Biomed Reproduction / STI Take Home Exam

What follows are 6 different case studies involving various aspects of reproduction and STI’s.

You must do 3 cases (no more than 3). Boys must do case #1, girls must do case #2, then choose two other cases from the remaining five.

On this paper is just the case presentation – go to the website to get the questions that go with each case.

Case #1A 17 year old boy is awakened from his sleep by sudden, sharp scrotal pain. In the ER, the patient says he feels nauseous. He reports that the pain is mainly on the left side, and on physical examination, there is evidence of swelling and reddening of the scrotum. He has a negative cremasteric reflex.

  1. What conditions should be included in the differential diagnosis of scrotal pain?
  2. What is the most likely diagnosis?
  3. What are the possible complications for the patient?
  4. This condition is emergent – what is the most appropriate treatment?

Case #2A 17 year old girl is brought into the ER complaining of a 3 day history of nausea and vomiting and intense abdominal pain. Her last menstrual period was 6 weeks ago, but she has a history of irregular cycles. She is not taking oral contraceptives. Her past medical history is significant for an appendectomy at age 13. Physical examination reveals a palpable mass in the RLQ. Laboratory tests show beta hCG level is 1500mlU/L, and the serum progesterone level is less than 15ng/ml. Transvaginal ultrasound, however, reveals no uterine pregnancy.

  1. What is the most likely diagnosis?
  2. What signs and symptoms are commonly associated with this condition?
  3. What risk factors make one more likely to develop this condition?
  4. What is the most appropriate treatments for this condition?

Case #3A 29 year old woman in week 28 of her 3rd pregnancy is involved in a motor vehicle accident, but does not immediately seek medical attention. Four hours after the accident, she notes lower abdominal pain and vaginal bleeding, and decides to go to the ER. Upon presentation, the patient appears quite comfortable and says she’s experiencing what she believes to be prolonged contractions. Her vital signs are notable for mild hypotension. Relevant lab findings are as follows:

Hematocrit 34%

Platelet count 80,000/mm3

Plasma fibrinogen: 180mg/dL

  1. What is the differential diagnosis of painful vaginal bleeding in the third trimester?
  2. What is the most likely diagnosis?
  3. What is the physiological explanation of this condition?
  4. What treatment(s) are most appropriate?

Case #4A 22 year old woman presents to the clinic with complaints of itching, burning on urination; and a green, fishy-smelling vaginal discharge. She has had four different sexual partners in the past year (not judging though!!!), and reports she has used protection in each case. A wet smear of the discharge shows epithelial cells with smudged borders.

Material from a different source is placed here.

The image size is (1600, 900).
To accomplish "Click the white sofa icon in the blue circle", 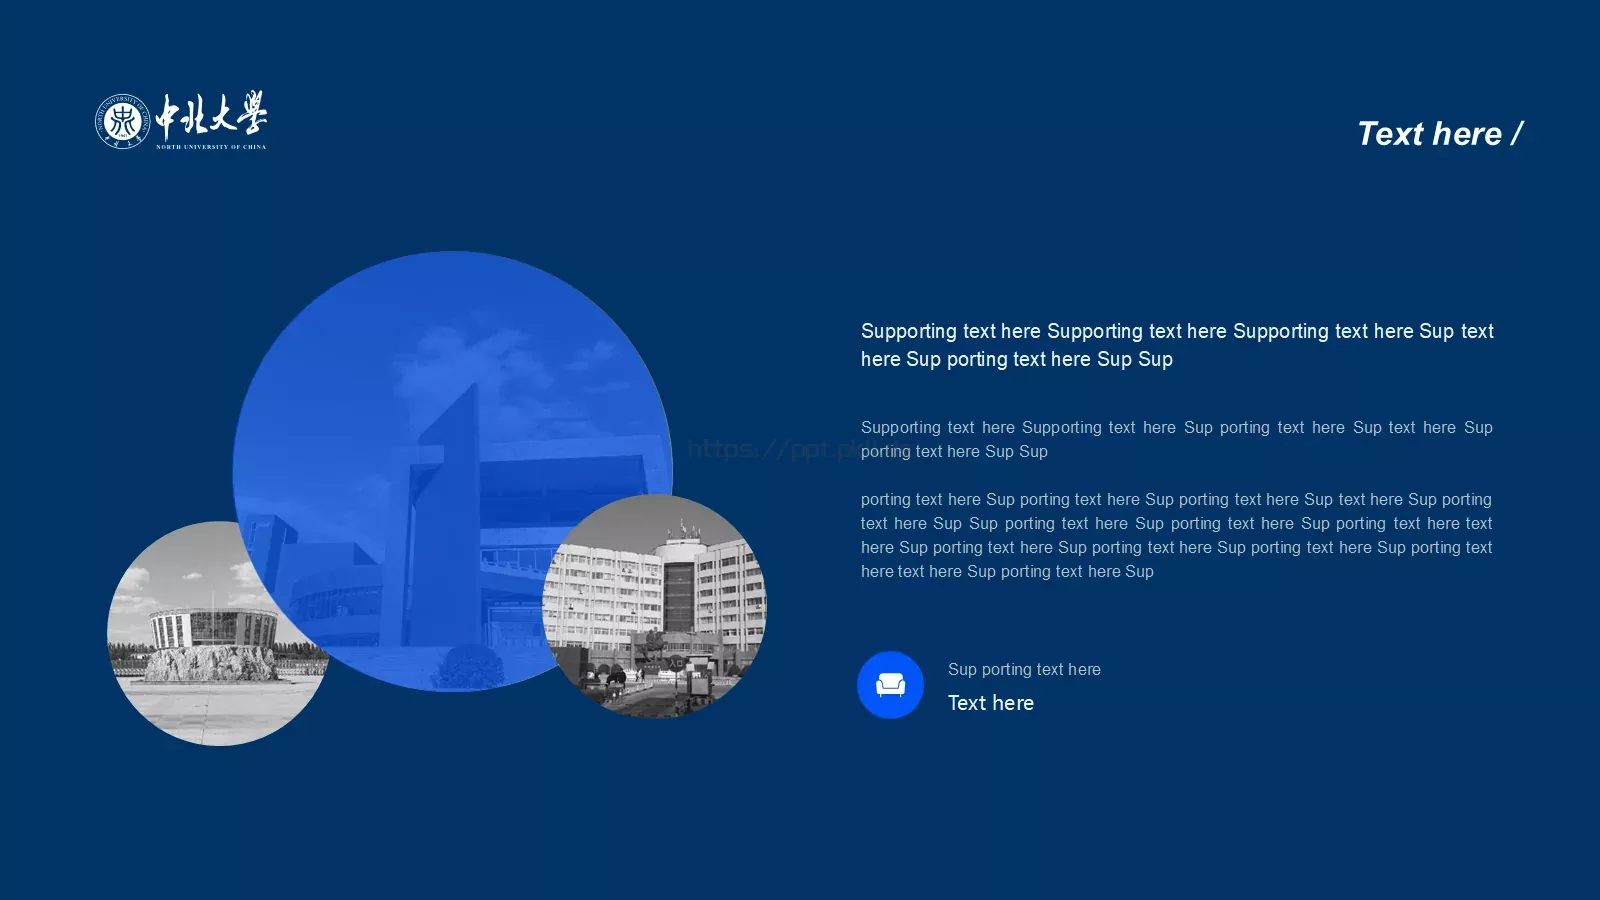I will click(890, 684).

  1. What conditions should be considered in the differential diagnosis?
  2. What is the most likely diagnosis?
  3. What risk factors are associated with an increased incidence of this condition?
  4. What is the most appropriate treatment for the condition?

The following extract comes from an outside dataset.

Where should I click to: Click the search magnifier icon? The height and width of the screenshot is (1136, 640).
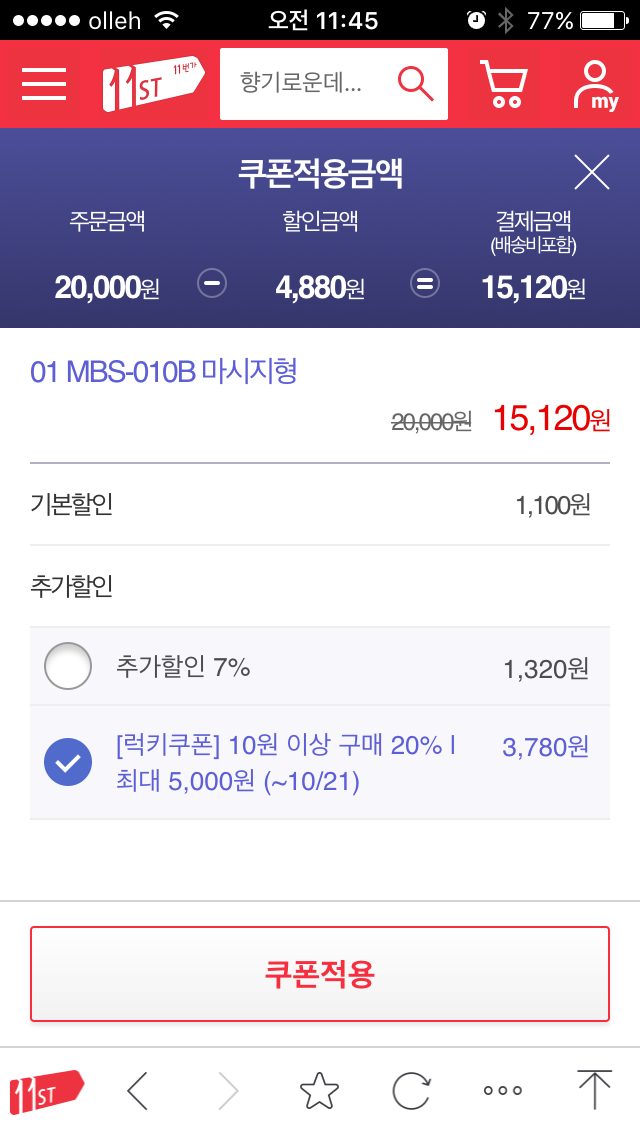[415, 84]
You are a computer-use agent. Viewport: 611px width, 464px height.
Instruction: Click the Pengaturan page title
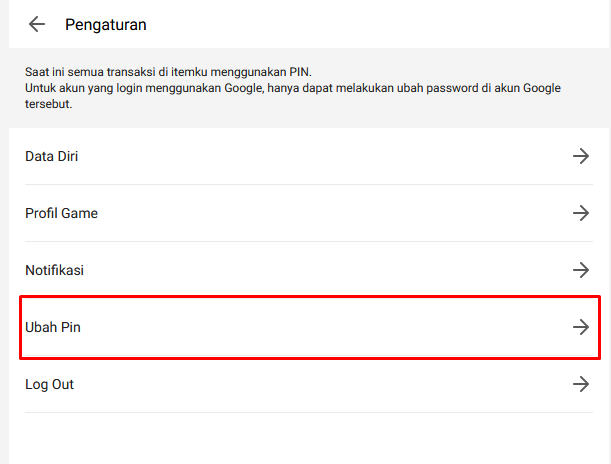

Case #5A 26 year old woman presents to her physician complaining of intense abdominal pain associated with the start of her menstrual periods. She has been trying unsuccessfully to get pregnant for the past two years. On questioning, she reports pain with intercourse (she is married!!!). Her older sister has a similar history.

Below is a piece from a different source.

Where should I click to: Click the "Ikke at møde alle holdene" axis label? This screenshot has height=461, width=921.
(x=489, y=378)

  1. What is the most likely diagnosis?
  2. What is the physiology associated with the disorder?
  3. What risk factors are associated with an increased incidence of this condition?
  4. What is the most appropriate treatment for the condition?

Case #6A patient with diabetes presents to her physician with an adherent white flaky substance on the skin under her breasts. Another patient, a woman who has just completed a course of oral antibiotics, presents with itching and a copious vaginal discharge that resembles “cottage cheese”. A third patient, with AIDS, presents with a white exudates on his oral mucosa and soft palate. The physician diagnoses the same causative microorganism for all three cases.

  1. What is the most likely diagnosis?
  2. Where is the microorganism that causes this condition normally found?
  3. What populations are most at risk for this condition?
  4. What are the most appropriate treatments for this condition?